▶ [Exercise material]
..........

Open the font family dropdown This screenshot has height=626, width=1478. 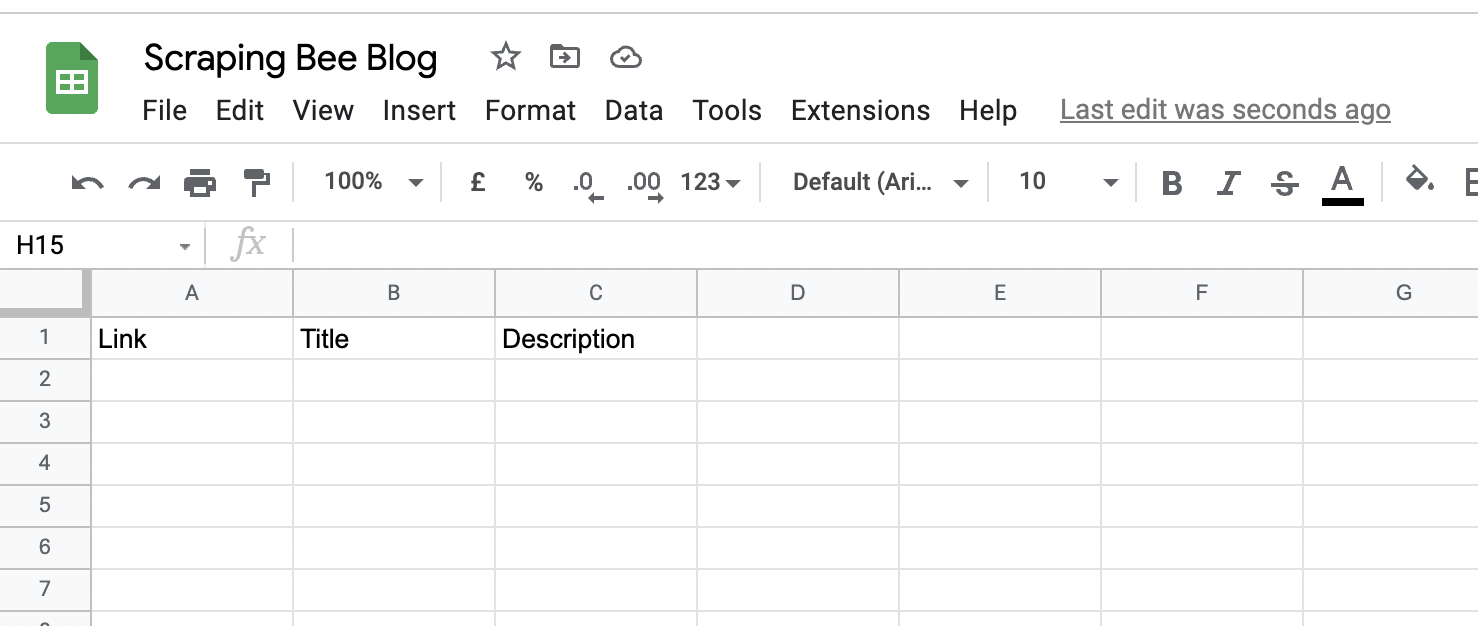875,182
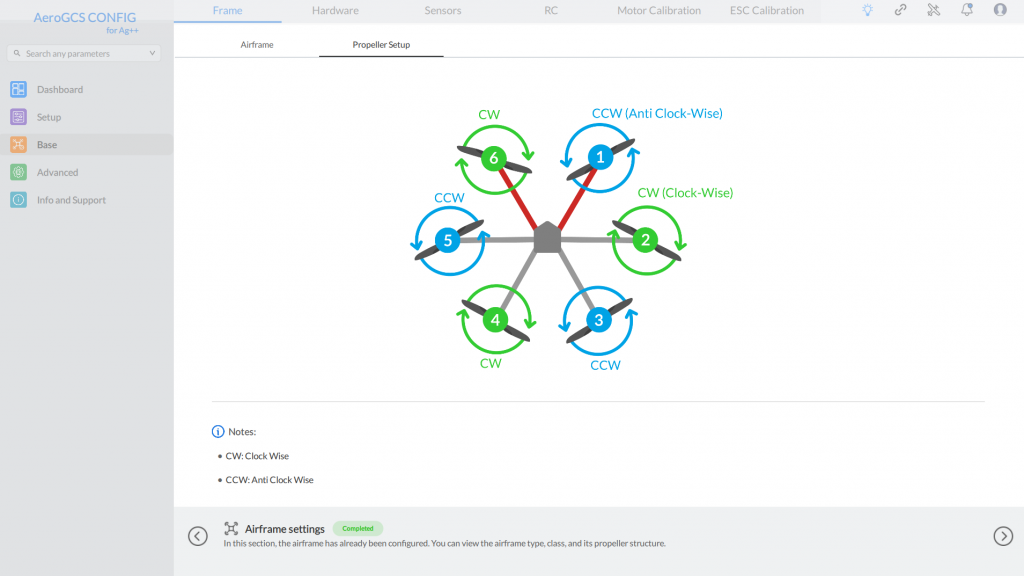Open the user profile avatar
Image resolution: width=1024 pixels, height=576 pixels.
[x=1000, y=10]
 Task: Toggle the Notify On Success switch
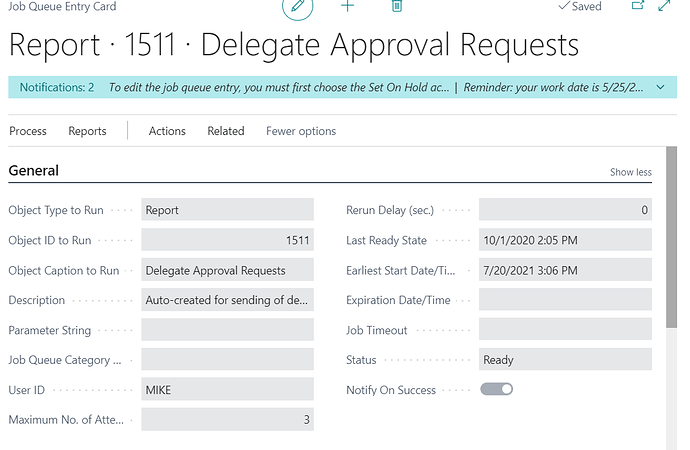click(496, 389)
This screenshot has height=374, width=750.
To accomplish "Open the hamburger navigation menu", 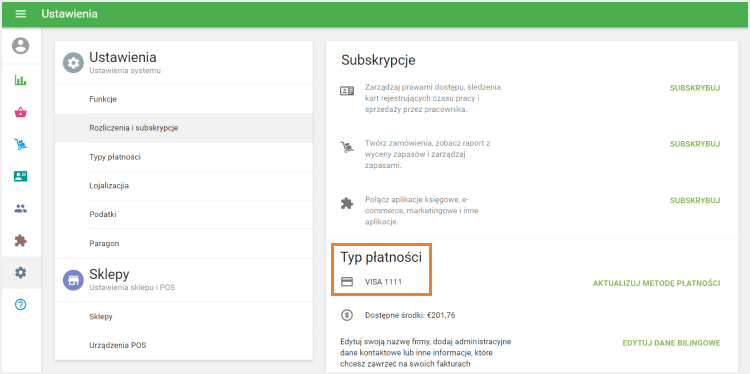I will point(21,14).
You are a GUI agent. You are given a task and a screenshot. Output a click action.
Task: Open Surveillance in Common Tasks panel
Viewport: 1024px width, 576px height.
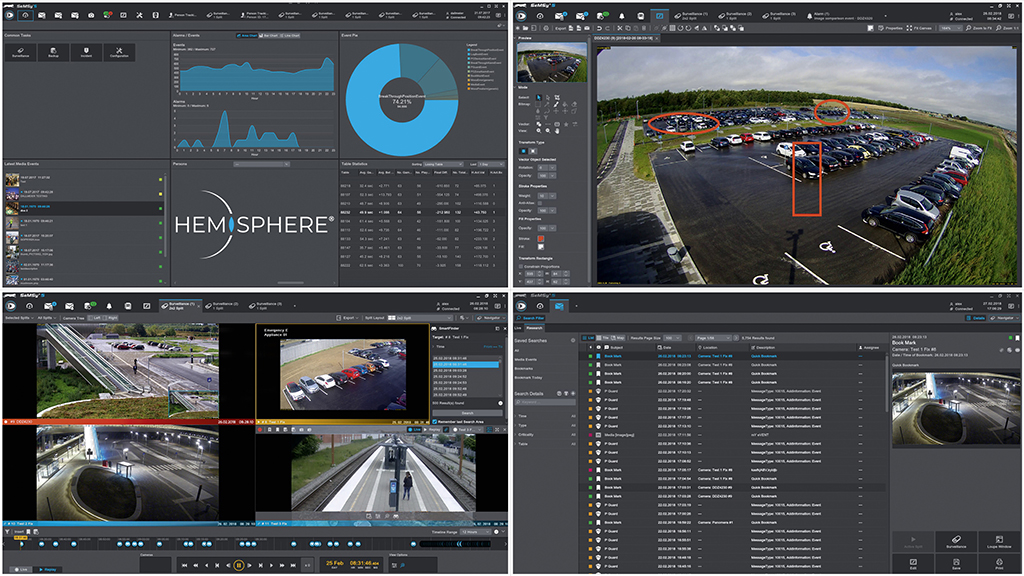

..........

Return exactly the lines from the line with "You are a GUI" through the last line of the data above, both included; pictures do not go in the answer.

You are a GUI agent. You are given a task and a screenshot. Output a click action.
Task: Open Surveillance in Common Tasks panel
Viewport: 1024px width, 576px height.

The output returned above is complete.